Problem to work on
Only the lines from the one containing "Image resolution: width=229" to the end of the data should be copied, exactly and without pictures.

Stored data entries:
—————
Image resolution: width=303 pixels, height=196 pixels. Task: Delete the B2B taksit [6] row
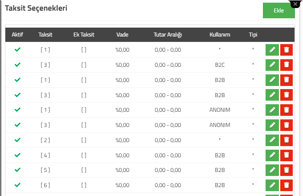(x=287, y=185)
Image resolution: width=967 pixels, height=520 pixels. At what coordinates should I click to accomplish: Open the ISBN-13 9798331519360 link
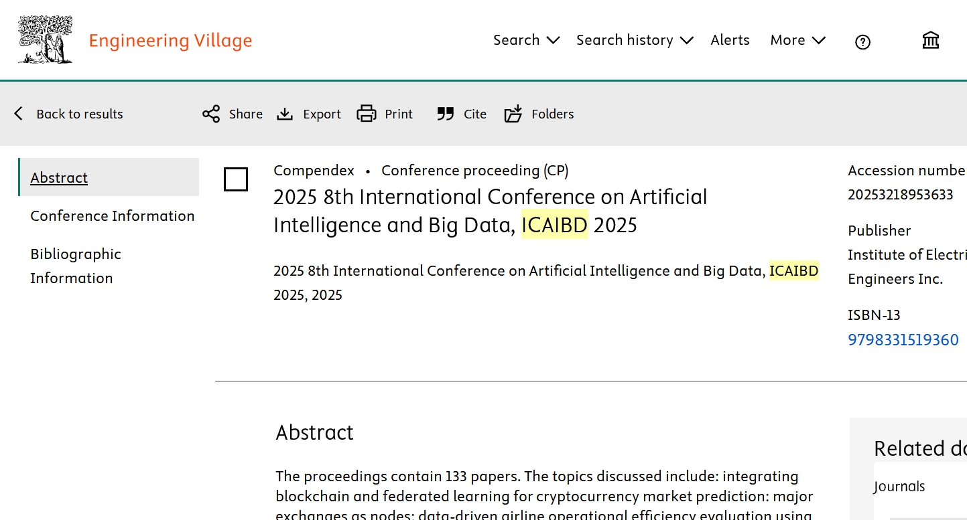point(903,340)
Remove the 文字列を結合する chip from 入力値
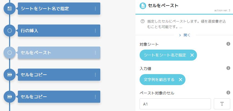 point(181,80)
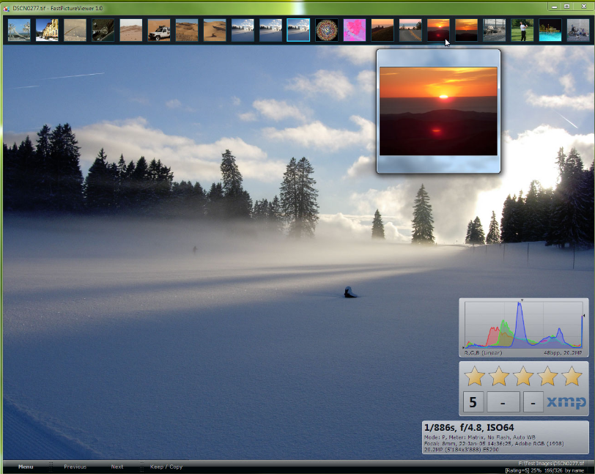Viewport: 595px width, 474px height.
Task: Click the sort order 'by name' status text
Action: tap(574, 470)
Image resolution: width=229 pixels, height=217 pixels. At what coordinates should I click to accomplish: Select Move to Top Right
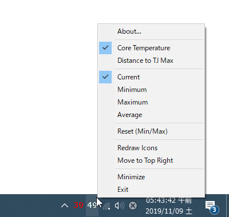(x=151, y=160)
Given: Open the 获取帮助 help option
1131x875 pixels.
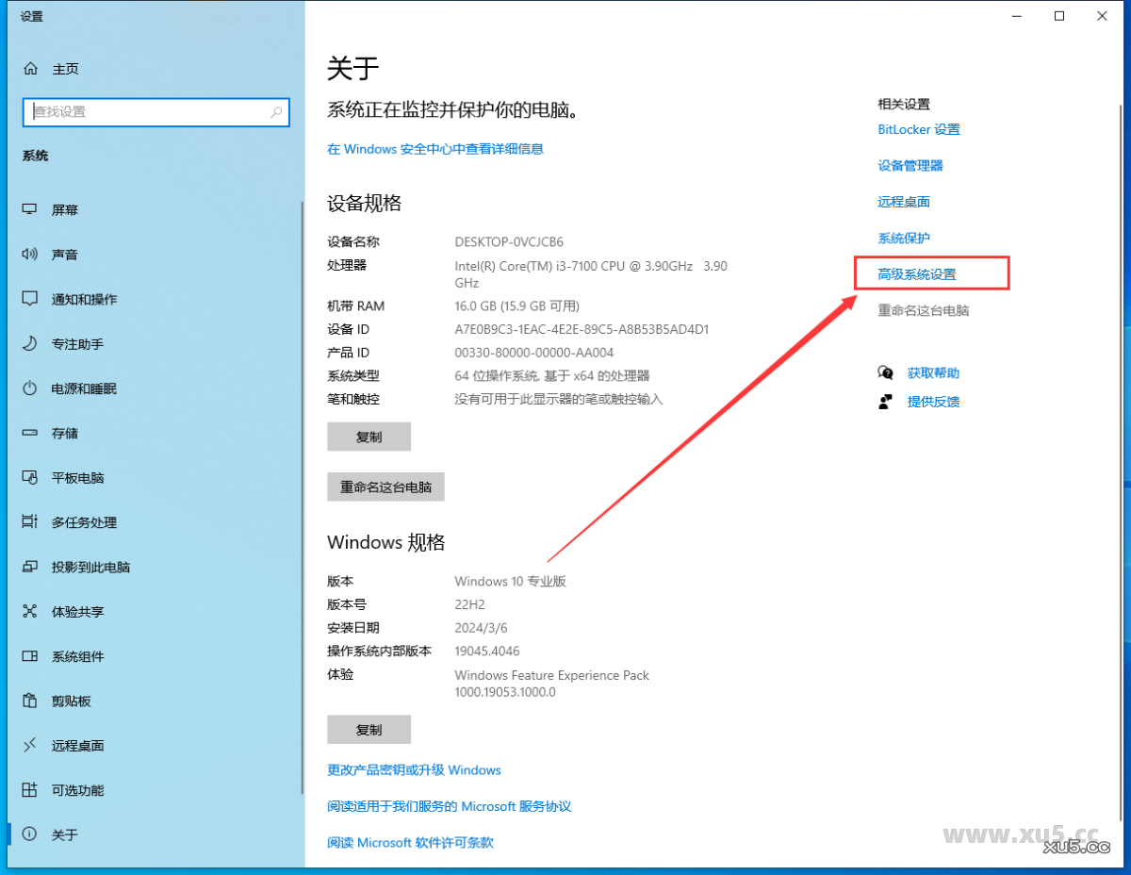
—————
Exercise answer
Image resolution: width=229 pixels, height=217 pixels. At what coordinates should I click to accomplish: Select Move to Top Right
(x=151, y=160)
Given: Open the 获取帮助 help option
1131x875 pixels.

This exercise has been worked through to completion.